Al Qaeda fanatics in Iraq have a potential resource and recruitment base numbering 1 billion people. The ideological underpinnings of jihad are reinforced in Saudi-funded institutes throughout the world, providing both fresh recruits and (probably more importantly) fanatically-committed fund raisers for the cause of jihad. Tithing at Muslim mosques accounts for some portion of al Qaeda funding. (And 10% does seem to be the number for Muslim tithing - what they call the zakat). And what is the important aspect of this tithing? It's that this is almost akin to governmental funding - every Friday, the payments come in, like clockwork, meaning that the cause of jihad is never short of cash. A little better than collecting a few dollars here and there in Irish pubs, eh?
Posted by: Zhang Fei   2004-1-16 9:58:01 AM  

#4  I remember articles commending the Brit forces for their "softer" approach to peacekeeping: wearing berets instead of helmets, engaging public opinion more readily, etc in contrast to our own, more hardnosed approach. Are the chickens coming home to roost now?

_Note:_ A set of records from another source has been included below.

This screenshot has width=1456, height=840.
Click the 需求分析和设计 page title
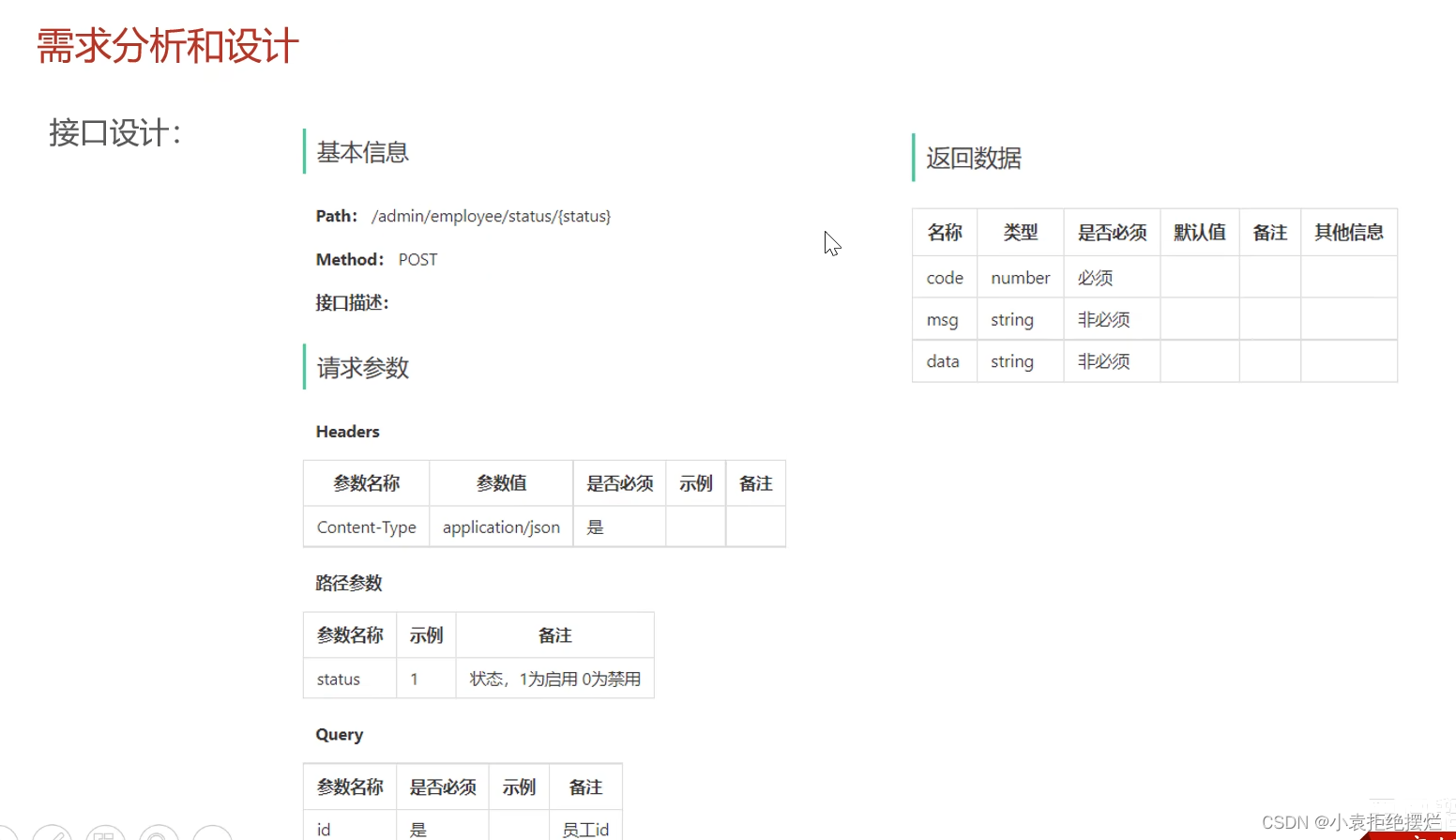click(166, 46)
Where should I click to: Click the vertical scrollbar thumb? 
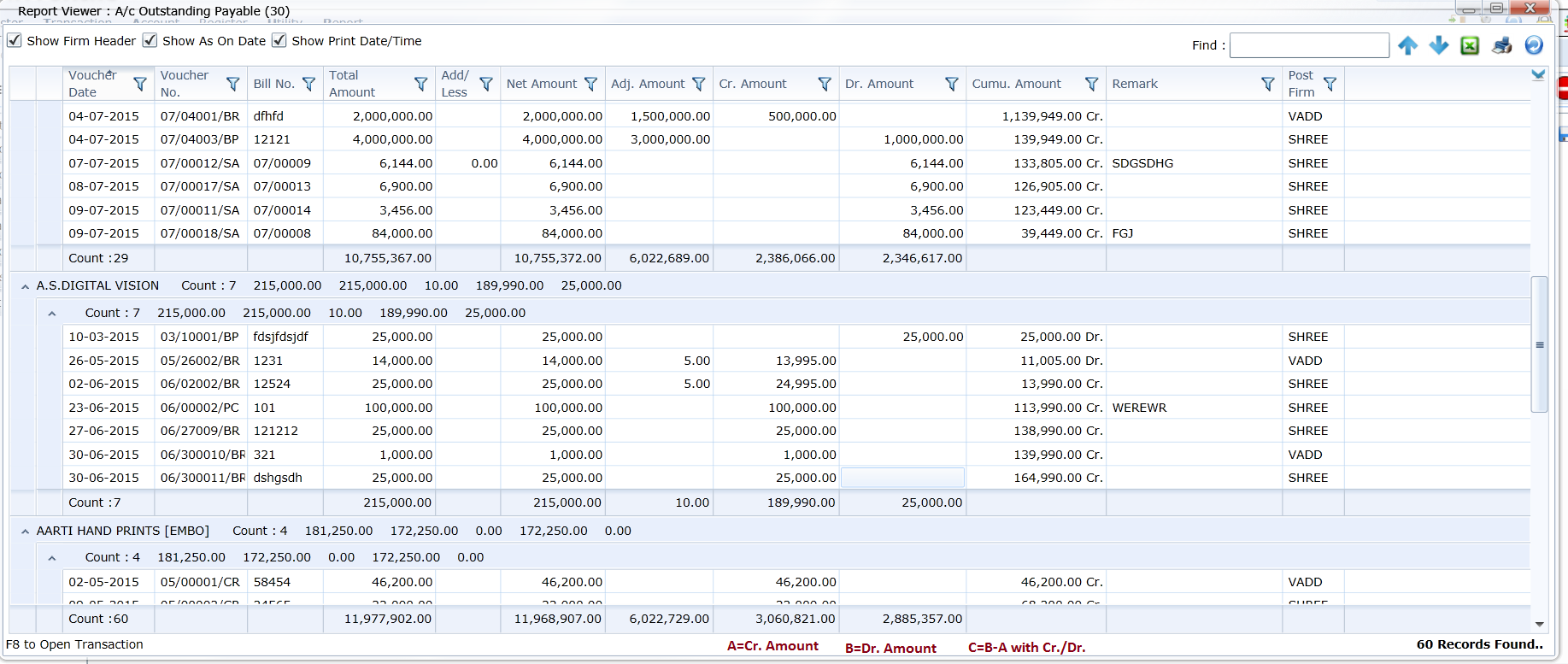(1540, 344)
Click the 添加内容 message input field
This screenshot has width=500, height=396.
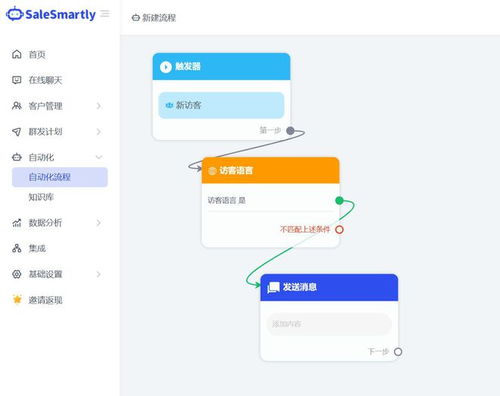pos(329,324)
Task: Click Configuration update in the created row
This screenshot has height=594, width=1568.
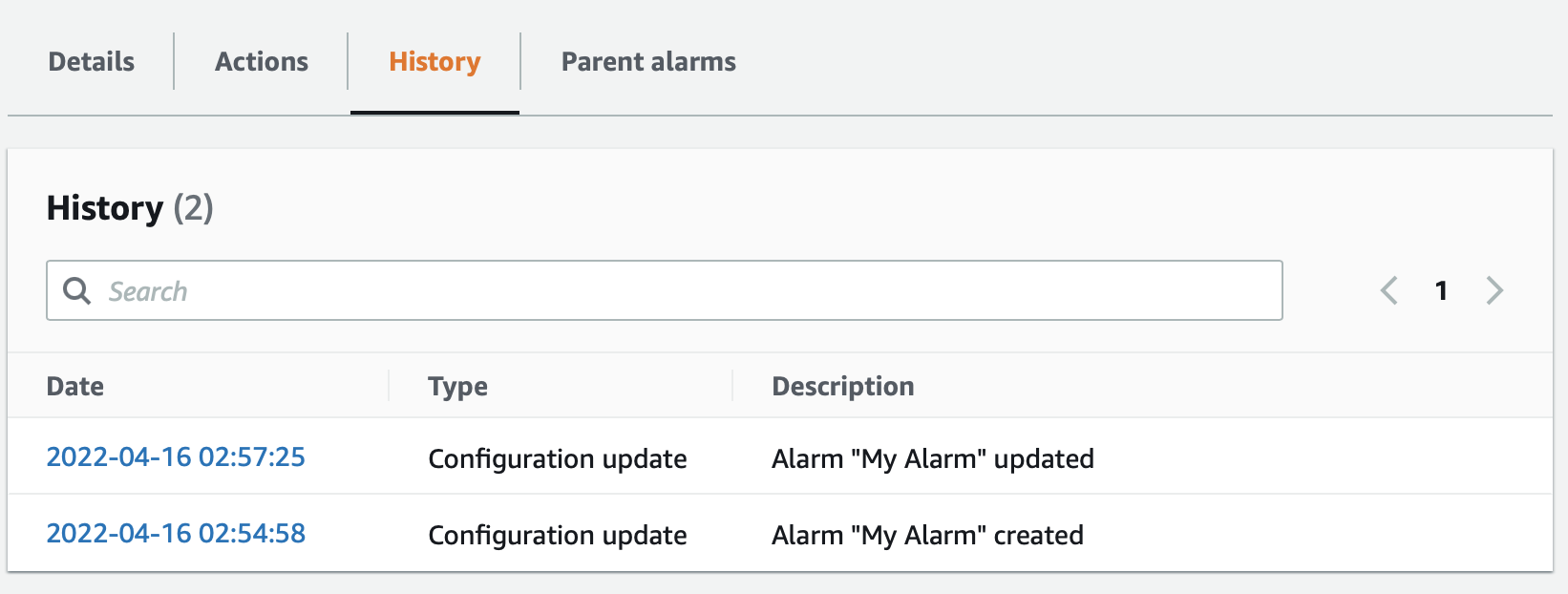Action: click(557, 536)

The British haven't had any real experience with seriously-financed and -supplied guerrilla wars. Whether in Ireland or Malaya, the British experience has always been with lightly-armed guerrillas perennially strapped for recruits and equipment. (Just read any account of the kind of equipment and funding the oppo fielded, and compare that to what the US faced in Vietnam and now Iraq). The British like to brag about their past experiences, but these experiences are completely irrelevant to the US experience in Iraq. Note that the US taught them a few lessons by taking Baghdad while the Brits were pussyfooting around in Basra. Only after Baghdad was secured did the Brits get off their rear ends and finish the job - and it still took them several days to deliver the coup de grace.

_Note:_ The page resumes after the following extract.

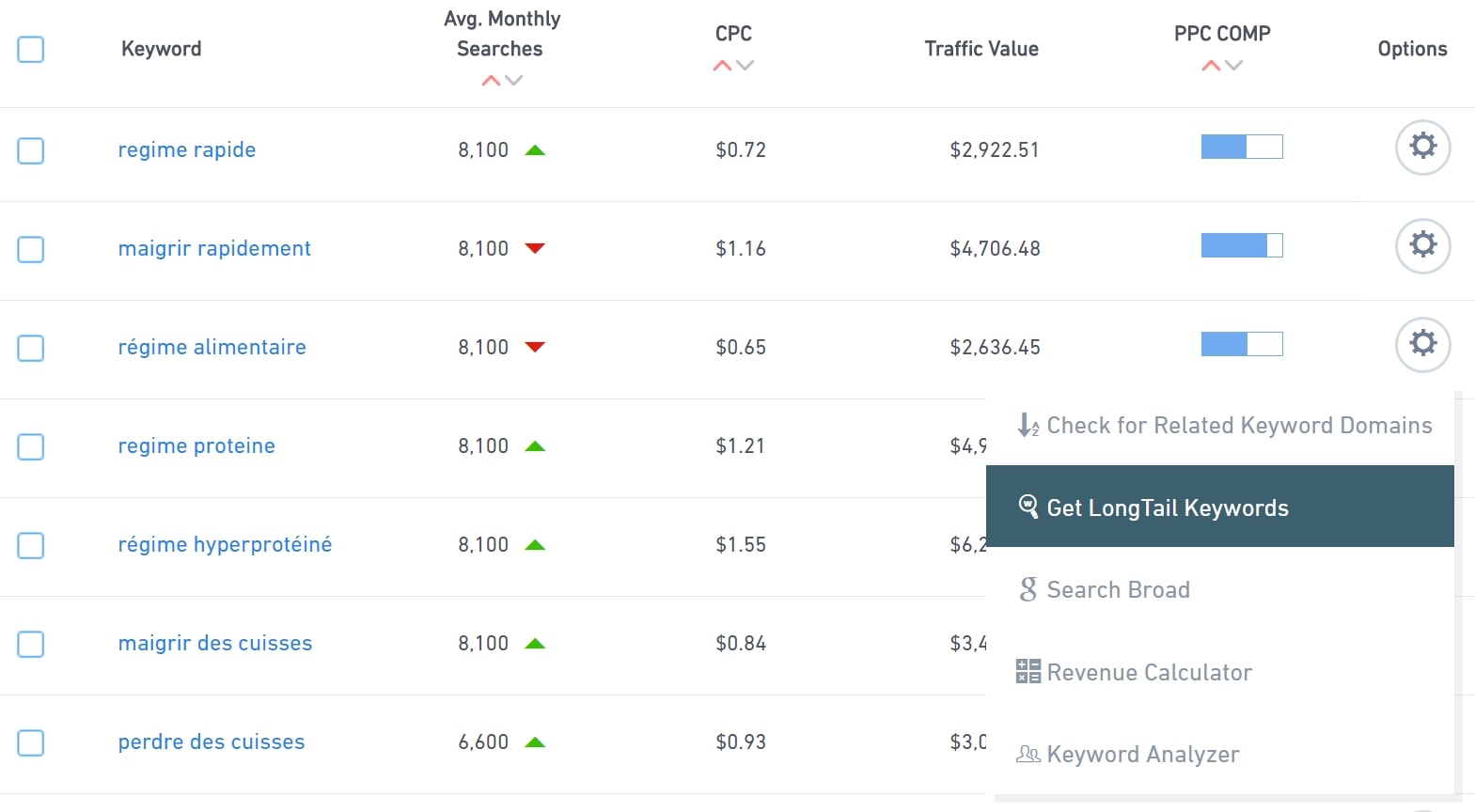The width and height of the screenshot is (1475, 812).
Task: Open the régime hyperprotéiné keyword link
Action: coord(225,545)
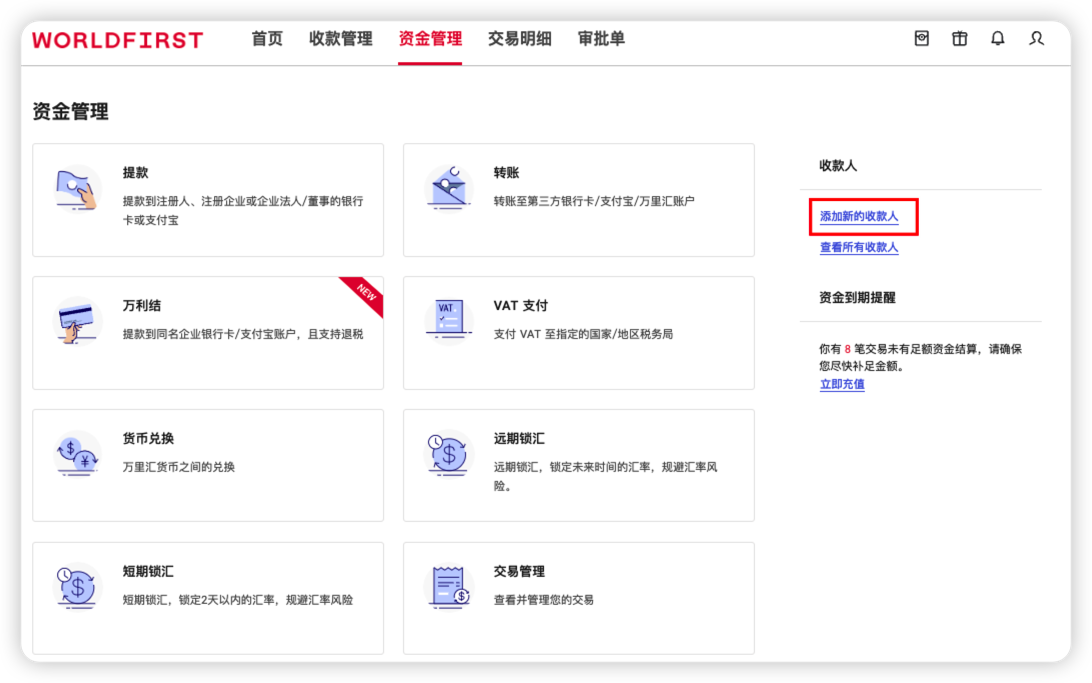
Task: Click the 提款 hand-with-cash icon
Action: tap(77, 189)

I don't have any problem with anglophilia, but 20th century military operations are one area in which the Brits do not have anything to brag about compared to the US. The guerrilla wars in which they've been successful have always been far less strategically and tactically complicated than what US forces have encountered.
Posted by: Zhang Fei   2004-1-16 9:50:11 AM  

#3  Let the Iraqi police, or even better, the new paramilitary forces take the lead on this assignment with coalition backing.

It will be a nationalist victory.
Posted by: mhw   2004-1-16 9:33:35 AM  

#2  I remember articles commending the Brit forces for their "softer" approach to peacekeeping: wearing berets instead of helmets, engaging public opinion more readily, etc in contrast to our own, more hardnosed approach. Are the chickens coming home to roost now?
Posted by: mjh   2004-1-16 8:25:39 AM  

#1  Hezzz-bolah. Rolls of the tounge as smooth as a babies bottom, like lezzz-bien.